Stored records
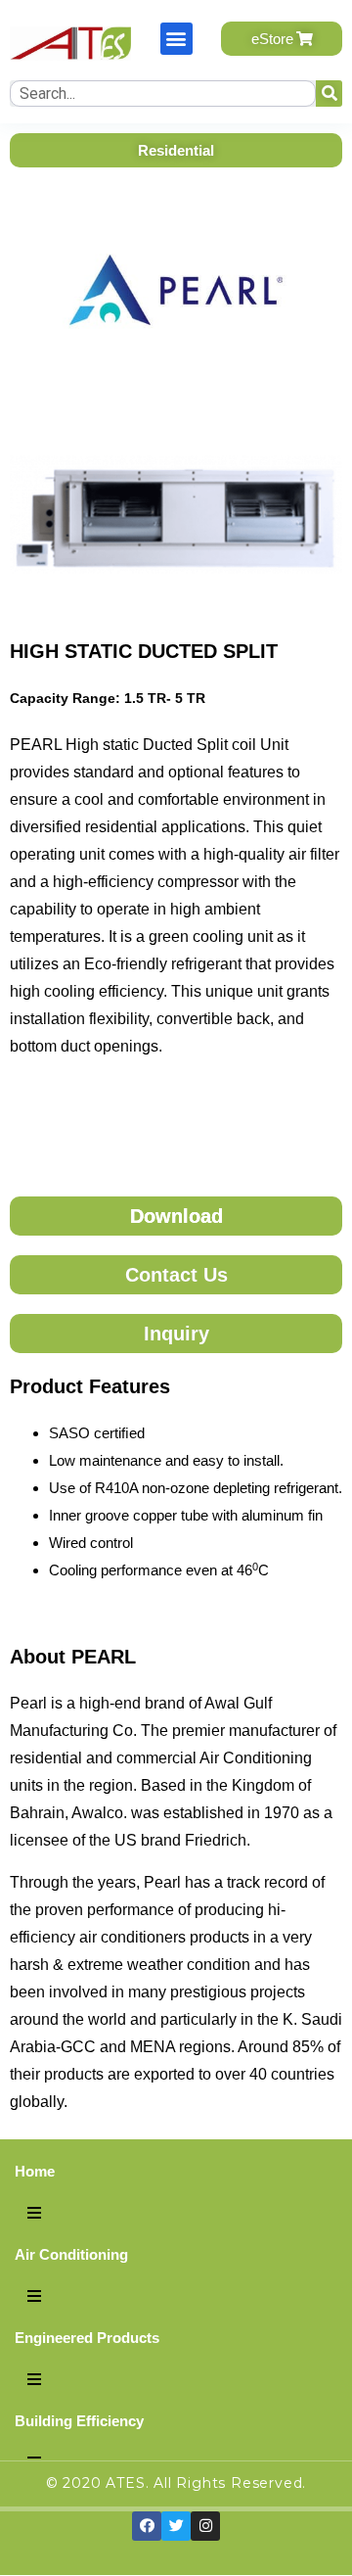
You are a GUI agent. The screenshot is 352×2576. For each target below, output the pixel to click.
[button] (176, 39)
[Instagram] (205, 2526)
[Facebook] (146, 2526)
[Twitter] (176, 2526)
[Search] (329, 93)
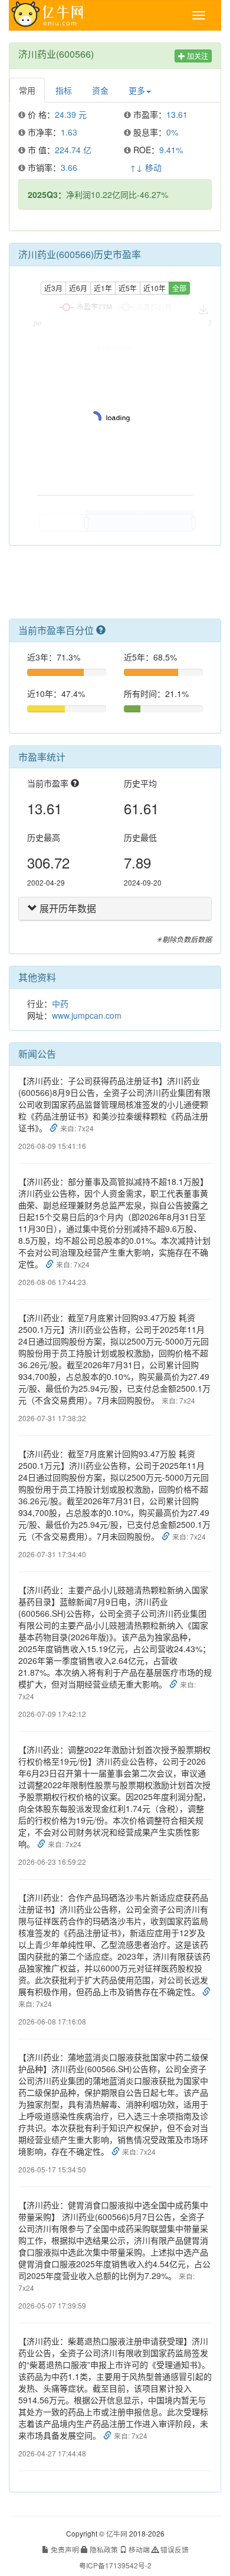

> _WHAT THE TASK REQUIRES_
Now reproduce all of the entries precisely, with no pictures in the copy.

> _SOLUTION_
You are a GUI agent. The screenshot is 352×2576. For each target below, output the pixel to click.
[button] (176, 39)
[Instagram] (205, 2526)
[Facebook] (146, 2526)
[Twitter] (176, 2526)
[Search] (329, 93)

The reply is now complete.